• Question: What's the most fascinating thing you have discovered?

    Asked by anon-174970 to Alex, Alison, David, Ella, hayleypincott, Thomas on 13 Jun 2018. This question was also asked by anon-175336, anon-175337.
    • Photo: David Mills

      David Mills answered on 13 Jun 2018:


      Everyone will have their own definition of fascinating, so this is a hard question to answer. The thing I’ve worked on that most people seem to be interesting in and what seems to be most generally applicable to other projects is being about to recover lost TV shows from old films.

      We worked with the BBC to recover a lost TV show that had only been kept on old old reel of film that was starting to rot. We have managed to get quite a lot of TV show recovered just by CT scanning the film and doing a lot of mathematics on the results.

      You can read about this here https://www.bbc.co.uk/rd/blog/2017-12-morecambe-wise-video-film-archive-restoration

      I worked with Prof Graham Davis on this project.

    • Photo: Alison Hughes

      Alison Hughes answered on 13 Jun 2018:


      I discovered a toxin that was known to be produced by a particular fungus but I found it in a different type of fungus. It had never been found in that fungus before which was pretty cool for me

    • Photo: Hayley Pincott

      Hayley Pincott answered on 13 Jun 2018:


      As I don’t work in research I don’t really have the opportunity to discover anything but I find certain aspects of my work fascinating, such as seeing how far a cancer has spread, also knowing that a patients could have a certain illness because of where the lesion was in their mouth. I work very closely with researchers from Cardiff University and help them out with their lab work sometimes so I do get to have a look at their work and it’s great fun to see what they’re doing and finding out about.

    • Photo: Ella Mercer

      Ella Mercer answered on 14 Jun 2018:


      My best discovery working as a scientist was when I managed to grow skin from stem cells. It was so exciting because we fed the stem cells in the first couple of days then 30 days later they’d just created this skin structure by themselves! Because I’ve just started working as a scientist though hopefully I’ll have some more discoveries to tell you about soon! However, you don’t need to be a scientist to make a discovery! I was working in Greece a couple of years ago at a scuba diving school and one day me and my friend found the skeleton of a really big fish! It was very exciting and we felt like explorers! What’s your best discovery/find??
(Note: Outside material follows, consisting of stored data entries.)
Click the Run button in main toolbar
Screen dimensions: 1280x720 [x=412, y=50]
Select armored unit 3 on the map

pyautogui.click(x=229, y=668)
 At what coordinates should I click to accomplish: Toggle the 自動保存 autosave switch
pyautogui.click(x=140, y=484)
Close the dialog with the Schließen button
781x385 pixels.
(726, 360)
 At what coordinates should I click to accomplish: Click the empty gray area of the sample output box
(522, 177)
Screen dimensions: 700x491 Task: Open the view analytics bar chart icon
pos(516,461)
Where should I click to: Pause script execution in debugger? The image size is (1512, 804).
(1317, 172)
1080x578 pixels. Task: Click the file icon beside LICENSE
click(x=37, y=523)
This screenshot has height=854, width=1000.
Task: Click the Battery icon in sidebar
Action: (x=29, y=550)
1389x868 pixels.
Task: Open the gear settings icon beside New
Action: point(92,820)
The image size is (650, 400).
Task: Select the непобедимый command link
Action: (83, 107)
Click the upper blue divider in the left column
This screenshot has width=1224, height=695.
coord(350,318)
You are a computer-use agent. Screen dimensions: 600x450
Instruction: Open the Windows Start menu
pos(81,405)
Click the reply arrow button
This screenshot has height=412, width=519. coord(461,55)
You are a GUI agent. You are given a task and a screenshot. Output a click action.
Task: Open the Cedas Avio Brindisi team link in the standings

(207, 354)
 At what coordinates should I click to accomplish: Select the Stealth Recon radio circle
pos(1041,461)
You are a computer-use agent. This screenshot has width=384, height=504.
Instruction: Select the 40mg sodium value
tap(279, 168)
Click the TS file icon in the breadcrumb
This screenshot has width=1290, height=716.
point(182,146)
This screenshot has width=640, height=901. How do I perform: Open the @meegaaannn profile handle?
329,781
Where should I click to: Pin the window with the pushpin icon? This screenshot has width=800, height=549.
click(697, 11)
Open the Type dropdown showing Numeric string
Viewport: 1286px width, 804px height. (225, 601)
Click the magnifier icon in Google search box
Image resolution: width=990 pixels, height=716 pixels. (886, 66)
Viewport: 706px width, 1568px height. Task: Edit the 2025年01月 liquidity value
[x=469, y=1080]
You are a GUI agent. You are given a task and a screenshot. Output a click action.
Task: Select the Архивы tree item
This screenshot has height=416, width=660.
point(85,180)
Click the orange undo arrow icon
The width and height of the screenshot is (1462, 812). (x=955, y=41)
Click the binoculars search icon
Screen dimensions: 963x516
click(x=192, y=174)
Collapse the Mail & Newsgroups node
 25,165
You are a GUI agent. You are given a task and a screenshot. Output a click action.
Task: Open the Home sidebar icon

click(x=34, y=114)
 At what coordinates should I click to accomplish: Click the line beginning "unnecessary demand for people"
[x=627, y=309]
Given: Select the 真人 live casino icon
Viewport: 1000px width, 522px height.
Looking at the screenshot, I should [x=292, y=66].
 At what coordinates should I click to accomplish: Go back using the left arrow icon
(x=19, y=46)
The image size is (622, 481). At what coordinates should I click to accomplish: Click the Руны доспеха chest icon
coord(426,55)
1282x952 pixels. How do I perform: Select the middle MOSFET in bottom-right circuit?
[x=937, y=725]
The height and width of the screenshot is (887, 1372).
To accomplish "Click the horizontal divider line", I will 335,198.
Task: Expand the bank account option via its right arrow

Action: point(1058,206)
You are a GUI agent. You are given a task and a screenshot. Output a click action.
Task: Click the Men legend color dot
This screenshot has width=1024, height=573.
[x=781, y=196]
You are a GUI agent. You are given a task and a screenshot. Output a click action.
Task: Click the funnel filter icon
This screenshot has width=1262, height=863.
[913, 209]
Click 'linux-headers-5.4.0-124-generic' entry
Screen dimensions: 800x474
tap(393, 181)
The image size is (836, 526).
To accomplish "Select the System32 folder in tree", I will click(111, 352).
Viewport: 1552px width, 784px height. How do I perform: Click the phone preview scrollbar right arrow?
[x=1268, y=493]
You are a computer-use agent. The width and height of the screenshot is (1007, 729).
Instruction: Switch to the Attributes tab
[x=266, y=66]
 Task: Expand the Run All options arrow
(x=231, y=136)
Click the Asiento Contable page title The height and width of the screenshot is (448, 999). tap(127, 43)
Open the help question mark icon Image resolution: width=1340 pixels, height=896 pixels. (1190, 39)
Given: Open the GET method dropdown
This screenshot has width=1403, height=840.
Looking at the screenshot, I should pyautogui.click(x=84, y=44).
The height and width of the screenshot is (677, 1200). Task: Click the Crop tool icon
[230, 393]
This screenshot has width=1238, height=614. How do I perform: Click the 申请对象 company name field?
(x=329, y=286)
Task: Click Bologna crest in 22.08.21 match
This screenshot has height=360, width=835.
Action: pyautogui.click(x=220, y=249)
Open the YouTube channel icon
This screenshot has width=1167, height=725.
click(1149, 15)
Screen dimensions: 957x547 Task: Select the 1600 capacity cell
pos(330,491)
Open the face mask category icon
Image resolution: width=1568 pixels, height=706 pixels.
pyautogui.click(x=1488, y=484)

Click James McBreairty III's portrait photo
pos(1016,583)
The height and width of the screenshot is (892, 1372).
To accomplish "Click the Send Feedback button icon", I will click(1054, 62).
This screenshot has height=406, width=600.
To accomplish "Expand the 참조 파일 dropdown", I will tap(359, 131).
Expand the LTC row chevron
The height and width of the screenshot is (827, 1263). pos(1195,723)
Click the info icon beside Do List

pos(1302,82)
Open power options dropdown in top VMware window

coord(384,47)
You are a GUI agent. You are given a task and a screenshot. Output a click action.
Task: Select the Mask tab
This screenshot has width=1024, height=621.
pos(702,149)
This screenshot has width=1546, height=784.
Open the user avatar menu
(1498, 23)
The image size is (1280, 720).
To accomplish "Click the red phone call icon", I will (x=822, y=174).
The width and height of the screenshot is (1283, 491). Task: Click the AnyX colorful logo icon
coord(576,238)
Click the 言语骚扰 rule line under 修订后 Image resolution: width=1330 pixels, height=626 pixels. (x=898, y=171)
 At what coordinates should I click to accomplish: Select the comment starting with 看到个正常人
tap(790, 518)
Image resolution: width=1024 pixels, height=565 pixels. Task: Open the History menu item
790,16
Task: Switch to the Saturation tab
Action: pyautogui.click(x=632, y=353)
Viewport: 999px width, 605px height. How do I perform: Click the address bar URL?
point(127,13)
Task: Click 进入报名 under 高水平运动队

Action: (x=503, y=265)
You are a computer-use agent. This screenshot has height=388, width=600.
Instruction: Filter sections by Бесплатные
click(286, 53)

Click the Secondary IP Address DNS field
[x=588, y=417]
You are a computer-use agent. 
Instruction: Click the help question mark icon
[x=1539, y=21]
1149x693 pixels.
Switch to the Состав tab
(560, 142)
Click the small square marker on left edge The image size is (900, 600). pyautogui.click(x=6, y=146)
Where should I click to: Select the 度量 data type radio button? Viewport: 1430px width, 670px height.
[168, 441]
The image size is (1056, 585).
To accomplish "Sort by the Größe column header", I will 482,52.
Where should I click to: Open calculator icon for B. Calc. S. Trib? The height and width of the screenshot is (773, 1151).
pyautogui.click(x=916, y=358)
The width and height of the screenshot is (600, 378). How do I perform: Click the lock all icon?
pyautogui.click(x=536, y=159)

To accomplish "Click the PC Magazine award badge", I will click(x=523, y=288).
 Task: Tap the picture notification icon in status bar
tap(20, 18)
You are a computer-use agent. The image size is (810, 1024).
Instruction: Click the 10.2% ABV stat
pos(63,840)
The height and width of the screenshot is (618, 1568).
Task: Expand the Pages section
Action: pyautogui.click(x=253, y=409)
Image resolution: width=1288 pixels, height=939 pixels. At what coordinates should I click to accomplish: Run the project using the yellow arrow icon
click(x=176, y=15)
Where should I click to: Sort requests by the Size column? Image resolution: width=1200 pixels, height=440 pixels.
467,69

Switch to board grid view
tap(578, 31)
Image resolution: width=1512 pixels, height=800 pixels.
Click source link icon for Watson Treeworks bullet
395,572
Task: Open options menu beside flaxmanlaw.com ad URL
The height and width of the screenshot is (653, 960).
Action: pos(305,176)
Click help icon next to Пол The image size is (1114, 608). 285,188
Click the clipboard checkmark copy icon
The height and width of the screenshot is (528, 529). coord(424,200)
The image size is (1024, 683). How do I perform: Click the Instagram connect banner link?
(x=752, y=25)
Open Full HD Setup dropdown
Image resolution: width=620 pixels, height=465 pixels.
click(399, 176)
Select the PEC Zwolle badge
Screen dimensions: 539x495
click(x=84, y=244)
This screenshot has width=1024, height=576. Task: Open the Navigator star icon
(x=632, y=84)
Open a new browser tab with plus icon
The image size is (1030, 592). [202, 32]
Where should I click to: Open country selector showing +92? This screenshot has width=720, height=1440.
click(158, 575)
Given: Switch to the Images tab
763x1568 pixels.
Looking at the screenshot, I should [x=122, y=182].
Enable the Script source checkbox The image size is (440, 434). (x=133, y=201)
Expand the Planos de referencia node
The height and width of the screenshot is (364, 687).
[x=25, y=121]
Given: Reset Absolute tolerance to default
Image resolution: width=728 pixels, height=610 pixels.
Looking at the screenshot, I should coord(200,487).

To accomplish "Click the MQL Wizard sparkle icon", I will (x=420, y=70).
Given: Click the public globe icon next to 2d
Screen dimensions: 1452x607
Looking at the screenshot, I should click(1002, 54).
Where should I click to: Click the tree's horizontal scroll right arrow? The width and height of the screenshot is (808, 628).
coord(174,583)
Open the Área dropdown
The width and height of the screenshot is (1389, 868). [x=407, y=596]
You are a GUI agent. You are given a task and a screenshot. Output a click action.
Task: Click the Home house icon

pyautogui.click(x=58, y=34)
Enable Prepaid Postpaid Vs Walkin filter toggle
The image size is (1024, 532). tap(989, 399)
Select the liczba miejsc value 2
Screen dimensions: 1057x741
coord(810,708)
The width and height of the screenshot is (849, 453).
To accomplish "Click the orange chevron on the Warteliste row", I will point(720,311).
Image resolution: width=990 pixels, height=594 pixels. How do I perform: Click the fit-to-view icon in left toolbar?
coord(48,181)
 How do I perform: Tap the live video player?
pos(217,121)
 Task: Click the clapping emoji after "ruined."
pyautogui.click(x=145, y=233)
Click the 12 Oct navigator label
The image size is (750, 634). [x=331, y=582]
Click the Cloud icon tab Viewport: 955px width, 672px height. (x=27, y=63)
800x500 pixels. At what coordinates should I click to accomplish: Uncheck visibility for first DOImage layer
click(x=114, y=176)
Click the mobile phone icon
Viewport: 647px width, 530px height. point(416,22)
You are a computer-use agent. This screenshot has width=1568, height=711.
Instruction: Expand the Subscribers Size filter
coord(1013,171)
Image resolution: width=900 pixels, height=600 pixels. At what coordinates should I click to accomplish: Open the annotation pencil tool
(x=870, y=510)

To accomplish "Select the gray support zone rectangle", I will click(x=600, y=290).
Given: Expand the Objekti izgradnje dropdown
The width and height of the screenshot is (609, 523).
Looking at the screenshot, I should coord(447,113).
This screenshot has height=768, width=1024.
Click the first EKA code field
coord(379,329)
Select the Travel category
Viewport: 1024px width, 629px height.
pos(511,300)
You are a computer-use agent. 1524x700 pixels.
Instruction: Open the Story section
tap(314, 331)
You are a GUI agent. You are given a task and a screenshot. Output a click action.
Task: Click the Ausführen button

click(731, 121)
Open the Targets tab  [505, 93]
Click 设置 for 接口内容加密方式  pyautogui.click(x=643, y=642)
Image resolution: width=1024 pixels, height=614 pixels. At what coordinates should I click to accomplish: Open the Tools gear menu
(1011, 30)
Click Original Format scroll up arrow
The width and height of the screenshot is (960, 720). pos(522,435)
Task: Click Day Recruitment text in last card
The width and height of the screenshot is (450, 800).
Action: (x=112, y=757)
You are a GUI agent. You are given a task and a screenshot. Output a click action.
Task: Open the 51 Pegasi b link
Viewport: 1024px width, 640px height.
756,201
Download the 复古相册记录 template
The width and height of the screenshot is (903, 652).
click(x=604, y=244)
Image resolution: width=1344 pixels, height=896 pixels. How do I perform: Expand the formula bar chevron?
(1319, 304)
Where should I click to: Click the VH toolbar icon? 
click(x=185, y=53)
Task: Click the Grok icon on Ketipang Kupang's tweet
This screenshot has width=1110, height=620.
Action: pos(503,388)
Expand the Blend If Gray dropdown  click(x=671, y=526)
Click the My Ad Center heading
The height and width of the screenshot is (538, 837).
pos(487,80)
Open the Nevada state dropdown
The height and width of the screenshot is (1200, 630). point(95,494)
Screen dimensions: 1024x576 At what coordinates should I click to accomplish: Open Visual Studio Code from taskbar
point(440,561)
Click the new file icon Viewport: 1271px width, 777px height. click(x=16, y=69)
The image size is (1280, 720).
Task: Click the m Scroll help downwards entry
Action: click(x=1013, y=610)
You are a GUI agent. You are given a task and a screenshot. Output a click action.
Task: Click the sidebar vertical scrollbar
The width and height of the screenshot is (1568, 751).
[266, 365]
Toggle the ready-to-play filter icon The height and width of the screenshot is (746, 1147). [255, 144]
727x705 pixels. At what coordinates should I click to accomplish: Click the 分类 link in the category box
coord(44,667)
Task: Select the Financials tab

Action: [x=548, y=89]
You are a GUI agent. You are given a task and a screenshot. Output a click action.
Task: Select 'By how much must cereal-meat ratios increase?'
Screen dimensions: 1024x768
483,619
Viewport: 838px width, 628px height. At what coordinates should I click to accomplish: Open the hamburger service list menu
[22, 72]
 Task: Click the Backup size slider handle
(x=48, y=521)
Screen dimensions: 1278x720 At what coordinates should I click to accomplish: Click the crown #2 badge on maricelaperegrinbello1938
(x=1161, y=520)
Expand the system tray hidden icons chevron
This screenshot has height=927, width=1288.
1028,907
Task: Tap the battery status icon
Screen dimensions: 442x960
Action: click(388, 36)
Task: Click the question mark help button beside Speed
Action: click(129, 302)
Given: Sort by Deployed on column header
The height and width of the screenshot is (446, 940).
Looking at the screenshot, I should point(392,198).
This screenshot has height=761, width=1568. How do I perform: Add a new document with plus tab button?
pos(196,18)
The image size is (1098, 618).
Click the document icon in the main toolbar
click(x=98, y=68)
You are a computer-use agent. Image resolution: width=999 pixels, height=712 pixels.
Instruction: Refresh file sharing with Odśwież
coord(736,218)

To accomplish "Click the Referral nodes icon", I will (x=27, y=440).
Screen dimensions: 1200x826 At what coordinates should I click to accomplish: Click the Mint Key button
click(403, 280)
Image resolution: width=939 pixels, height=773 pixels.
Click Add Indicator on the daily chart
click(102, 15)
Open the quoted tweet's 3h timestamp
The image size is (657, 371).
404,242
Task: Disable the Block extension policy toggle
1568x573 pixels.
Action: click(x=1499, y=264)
    • Photo: Thomas Perriment

      Thomas Perriment answered on 18 Jun 2018:


      I found fossils 10km below the ground! So these were actually trace fossils, which are evidence of the presence of an organism of some kind, rather than the thing itself. It’s a crazy thing called zoophycos and spirophyton icthnofacies, which are burrowed holes from burrowing organisms that lived on the sea floor. As landscapes evolve over time, from a desert one millennia to a super deep ocean millions of years later, the geological record changes and the rocks are moved about on huge scales, which is why we find shells on top of mountains! It was mad finding evidence of life this deep, even though we knew we might see evidence of life in rock this old (over 100 million years old!) it was amazing to see. Imagine the geological processes that would have occurred to move what was once the ocean floor over 10km beneath the earth!